Now, the exponent of the exponential function is

$$ n\ln\left(\frac\pi2 -\arctan n\right)+n\ln n-n = n\left(\ln\left(n\left(\frac\pi2-\arctan n\right)\right)-1\right). $$

Now,

$$ \lim_{n\to+\infty} n\left(\frac\pi2-\arctan n\right)=1, $$

so

$$ n\ln\left(\frac\pi2 -\arctan n\right)+n\ln n-n\sim-n $$

(where the symbol $\sim$ means asymptotically equivalent).
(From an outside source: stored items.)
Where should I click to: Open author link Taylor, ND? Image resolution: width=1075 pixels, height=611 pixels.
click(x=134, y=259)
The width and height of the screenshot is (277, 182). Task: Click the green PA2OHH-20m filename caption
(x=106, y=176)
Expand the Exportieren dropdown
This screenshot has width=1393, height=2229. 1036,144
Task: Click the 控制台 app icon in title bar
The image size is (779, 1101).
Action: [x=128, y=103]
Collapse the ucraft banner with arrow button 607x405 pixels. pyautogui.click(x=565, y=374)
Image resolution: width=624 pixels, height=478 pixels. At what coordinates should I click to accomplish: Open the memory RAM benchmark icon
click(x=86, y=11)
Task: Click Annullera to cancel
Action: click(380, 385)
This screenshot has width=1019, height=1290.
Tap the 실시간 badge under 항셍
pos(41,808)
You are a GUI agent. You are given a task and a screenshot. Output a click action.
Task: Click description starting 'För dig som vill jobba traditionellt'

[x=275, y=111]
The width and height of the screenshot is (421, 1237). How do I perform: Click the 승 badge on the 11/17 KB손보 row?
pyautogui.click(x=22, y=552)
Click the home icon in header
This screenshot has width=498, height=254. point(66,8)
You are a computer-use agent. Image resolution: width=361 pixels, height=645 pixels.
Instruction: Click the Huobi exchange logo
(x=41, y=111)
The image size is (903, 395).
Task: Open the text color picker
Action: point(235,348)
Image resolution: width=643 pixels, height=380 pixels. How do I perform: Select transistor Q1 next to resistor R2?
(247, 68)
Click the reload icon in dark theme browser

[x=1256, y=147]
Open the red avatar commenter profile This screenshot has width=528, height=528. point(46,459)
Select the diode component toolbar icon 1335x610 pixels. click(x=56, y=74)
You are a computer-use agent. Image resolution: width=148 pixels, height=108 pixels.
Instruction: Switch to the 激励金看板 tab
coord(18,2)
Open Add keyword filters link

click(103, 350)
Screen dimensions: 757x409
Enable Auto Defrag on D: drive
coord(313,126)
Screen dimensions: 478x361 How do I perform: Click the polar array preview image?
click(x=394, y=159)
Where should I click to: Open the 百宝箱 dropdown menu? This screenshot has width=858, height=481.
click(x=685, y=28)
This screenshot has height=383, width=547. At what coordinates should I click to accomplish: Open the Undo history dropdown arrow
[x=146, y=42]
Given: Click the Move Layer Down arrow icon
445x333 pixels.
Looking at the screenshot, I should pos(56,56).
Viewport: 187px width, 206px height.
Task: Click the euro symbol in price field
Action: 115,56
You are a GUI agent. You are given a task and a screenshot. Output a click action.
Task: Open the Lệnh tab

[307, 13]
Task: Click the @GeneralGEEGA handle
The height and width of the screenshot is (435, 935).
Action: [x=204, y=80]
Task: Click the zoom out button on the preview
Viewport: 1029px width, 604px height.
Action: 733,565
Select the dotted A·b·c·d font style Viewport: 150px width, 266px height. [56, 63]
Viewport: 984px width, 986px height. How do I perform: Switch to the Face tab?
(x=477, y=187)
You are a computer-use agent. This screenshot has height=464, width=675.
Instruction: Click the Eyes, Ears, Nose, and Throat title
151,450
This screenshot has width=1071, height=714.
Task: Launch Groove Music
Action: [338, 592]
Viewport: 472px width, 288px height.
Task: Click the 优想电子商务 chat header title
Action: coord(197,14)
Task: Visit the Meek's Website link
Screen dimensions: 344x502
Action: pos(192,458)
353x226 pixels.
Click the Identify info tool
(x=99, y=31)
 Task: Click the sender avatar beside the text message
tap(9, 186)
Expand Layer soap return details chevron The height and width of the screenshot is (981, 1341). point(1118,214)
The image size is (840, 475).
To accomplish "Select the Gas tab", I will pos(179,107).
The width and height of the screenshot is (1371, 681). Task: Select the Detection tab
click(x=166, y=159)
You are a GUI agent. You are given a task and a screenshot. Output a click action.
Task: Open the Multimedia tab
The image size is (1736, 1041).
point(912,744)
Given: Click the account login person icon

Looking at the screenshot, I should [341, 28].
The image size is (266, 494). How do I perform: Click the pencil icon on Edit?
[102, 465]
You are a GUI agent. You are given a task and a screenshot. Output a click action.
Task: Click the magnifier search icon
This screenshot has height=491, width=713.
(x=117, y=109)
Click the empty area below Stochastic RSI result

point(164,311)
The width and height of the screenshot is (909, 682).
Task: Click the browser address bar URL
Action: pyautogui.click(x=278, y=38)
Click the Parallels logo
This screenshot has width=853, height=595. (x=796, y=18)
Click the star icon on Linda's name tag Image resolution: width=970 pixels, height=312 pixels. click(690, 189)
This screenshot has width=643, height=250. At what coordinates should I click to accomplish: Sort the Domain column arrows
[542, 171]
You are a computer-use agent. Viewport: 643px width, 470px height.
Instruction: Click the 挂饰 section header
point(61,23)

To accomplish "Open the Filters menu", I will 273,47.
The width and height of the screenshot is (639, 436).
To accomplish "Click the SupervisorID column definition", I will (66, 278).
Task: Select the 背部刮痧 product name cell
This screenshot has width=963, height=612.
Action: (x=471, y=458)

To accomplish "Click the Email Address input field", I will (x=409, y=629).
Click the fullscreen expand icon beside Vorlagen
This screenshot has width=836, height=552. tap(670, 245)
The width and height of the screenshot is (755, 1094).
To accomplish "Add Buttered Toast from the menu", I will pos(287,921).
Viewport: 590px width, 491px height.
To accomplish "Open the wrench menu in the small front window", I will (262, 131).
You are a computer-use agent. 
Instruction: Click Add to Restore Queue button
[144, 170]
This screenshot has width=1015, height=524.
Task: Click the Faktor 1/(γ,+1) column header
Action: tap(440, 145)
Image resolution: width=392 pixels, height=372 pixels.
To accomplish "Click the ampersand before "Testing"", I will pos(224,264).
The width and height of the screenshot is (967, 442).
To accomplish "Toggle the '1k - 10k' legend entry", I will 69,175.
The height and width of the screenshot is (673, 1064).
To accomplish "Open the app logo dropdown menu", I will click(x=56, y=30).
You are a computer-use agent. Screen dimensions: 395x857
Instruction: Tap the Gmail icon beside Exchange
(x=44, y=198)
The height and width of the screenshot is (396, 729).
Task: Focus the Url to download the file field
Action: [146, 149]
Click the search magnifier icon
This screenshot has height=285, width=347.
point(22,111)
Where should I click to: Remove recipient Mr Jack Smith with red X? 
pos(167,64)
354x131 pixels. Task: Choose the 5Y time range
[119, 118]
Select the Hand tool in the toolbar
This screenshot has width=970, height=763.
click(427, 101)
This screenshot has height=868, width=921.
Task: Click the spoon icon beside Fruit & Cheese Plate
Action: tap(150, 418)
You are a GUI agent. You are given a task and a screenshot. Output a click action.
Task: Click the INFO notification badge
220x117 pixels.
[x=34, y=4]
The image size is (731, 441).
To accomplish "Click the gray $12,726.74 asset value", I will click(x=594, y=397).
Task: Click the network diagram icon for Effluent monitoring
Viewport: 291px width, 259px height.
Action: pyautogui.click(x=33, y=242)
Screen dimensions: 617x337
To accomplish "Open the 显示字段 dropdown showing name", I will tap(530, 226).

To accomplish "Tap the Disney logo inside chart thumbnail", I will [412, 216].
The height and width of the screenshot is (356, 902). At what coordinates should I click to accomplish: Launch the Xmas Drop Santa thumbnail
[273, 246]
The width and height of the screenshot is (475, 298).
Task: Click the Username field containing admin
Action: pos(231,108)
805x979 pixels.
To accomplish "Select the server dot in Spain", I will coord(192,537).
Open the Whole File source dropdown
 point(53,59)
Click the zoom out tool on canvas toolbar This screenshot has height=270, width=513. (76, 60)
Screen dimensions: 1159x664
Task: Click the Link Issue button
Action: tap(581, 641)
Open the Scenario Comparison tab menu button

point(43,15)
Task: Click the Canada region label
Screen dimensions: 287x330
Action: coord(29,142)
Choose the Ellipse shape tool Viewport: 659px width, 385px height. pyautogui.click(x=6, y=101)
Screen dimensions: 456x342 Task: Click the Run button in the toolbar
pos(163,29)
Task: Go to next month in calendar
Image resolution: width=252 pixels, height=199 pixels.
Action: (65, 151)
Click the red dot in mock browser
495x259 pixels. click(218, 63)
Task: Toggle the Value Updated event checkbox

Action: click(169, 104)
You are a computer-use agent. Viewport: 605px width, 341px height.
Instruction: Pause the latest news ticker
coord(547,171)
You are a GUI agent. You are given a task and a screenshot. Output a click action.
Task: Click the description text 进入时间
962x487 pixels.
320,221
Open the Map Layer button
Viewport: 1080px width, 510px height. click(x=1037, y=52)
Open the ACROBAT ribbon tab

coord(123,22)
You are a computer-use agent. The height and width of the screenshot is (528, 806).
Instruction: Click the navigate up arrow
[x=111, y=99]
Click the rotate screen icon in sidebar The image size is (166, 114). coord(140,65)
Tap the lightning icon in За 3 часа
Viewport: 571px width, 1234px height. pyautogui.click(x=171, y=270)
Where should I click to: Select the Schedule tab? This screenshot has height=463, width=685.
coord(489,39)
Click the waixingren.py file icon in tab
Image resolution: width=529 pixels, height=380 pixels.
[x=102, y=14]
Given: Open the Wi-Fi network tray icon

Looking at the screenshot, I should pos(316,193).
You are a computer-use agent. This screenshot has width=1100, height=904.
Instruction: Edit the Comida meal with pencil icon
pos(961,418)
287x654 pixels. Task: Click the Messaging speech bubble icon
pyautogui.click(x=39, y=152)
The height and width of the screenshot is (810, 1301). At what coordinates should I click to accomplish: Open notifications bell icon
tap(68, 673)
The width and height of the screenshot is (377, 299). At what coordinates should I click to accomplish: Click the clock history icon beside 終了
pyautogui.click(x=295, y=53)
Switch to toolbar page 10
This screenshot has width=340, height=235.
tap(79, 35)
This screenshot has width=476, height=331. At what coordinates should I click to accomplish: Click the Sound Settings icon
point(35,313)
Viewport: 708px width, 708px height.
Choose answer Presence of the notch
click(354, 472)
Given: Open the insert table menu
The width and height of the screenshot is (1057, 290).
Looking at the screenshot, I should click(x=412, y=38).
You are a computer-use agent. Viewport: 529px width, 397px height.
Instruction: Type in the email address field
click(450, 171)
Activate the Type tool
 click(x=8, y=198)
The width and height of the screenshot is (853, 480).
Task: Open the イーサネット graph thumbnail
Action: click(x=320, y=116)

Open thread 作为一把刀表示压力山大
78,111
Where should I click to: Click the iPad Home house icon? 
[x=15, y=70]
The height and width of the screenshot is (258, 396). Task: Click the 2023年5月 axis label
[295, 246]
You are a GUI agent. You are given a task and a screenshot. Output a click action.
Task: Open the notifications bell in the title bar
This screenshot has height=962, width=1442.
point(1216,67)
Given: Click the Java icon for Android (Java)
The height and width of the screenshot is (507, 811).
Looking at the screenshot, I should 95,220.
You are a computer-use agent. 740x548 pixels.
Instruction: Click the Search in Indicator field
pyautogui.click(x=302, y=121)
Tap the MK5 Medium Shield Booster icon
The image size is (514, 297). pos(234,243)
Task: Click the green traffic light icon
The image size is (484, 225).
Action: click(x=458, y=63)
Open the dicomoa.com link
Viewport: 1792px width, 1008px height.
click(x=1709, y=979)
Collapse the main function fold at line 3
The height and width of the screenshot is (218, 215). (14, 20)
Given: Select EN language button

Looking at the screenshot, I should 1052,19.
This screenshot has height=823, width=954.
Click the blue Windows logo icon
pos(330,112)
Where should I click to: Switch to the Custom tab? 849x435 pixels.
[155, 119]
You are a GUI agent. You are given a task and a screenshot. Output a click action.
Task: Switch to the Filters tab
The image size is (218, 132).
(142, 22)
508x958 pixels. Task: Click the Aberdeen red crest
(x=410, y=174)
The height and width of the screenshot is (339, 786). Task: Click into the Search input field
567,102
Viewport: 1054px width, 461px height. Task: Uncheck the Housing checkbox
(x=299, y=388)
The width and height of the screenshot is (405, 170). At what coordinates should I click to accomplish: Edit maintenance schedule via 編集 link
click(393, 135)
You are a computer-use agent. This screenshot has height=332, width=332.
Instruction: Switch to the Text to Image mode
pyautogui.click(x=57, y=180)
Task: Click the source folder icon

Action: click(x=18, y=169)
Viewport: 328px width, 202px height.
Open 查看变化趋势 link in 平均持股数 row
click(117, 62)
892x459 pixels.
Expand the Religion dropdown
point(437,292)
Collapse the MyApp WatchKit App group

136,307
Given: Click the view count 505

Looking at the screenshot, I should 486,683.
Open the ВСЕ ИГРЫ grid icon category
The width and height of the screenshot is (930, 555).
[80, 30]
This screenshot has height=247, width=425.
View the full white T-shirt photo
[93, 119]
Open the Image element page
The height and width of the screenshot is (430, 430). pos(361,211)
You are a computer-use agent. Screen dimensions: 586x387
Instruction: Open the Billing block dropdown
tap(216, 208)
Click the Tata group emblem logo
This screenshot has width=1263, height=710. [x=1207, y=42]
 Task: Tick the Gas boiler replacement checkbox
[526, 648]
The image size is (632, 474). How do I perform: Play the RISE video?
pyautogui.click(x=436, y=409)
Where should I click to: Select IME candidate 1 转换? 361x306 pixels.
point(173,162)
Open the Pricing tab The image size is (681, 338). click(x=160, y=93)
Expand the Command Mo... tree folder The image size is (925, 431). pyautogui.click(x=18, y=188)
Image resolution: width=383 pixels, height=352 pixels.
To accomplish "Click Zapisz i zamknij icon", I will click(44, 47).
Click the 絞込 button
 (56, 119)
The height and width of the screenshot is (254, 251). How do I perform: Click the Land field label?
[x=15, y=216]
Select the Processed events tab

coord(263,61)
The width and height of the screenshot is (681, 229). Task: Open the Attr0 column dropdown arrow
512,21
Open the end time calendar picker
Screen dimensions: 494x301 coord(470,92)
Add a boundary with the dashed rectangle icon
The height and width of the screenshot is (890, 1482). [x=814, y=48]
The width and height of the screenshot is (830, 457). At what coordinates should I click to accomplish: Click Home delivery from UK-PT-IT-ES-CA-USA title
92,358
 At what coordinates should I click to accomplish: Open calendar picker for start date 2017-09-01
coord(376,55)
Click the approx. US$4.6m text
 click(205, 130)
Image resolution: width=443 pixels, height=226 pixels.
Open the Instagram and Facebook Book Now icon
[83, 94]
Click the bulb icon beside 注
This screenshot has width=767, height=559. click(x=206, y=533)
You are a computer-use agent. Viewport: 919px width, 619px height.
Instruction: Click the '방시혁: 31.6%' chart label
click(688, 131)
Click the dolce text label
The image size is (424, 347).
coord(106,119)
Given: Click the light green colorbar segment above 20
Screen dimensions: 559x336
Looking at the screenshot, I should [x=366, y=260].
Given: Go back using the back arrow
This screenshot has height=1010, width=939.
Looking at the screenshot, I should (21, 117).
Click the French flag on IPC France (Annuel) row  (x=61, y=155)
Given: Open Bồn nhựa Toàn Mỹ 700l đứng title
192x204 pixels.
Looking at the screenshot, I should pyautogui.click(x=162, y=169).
But I know that if $f(x)\sim g(x)$ it is not necessarily true that $e^{f(x)}\sim e^{g(x)}$, so I am not allowed to write that the original limit is equal to

$$ \lim_{n\to+\infty}e^{-n}\sqrt{2\pi n}=0. $$

So what could I do now?

[EDIT]

After some discussion with @Virtuoz in comments, I found the following solution.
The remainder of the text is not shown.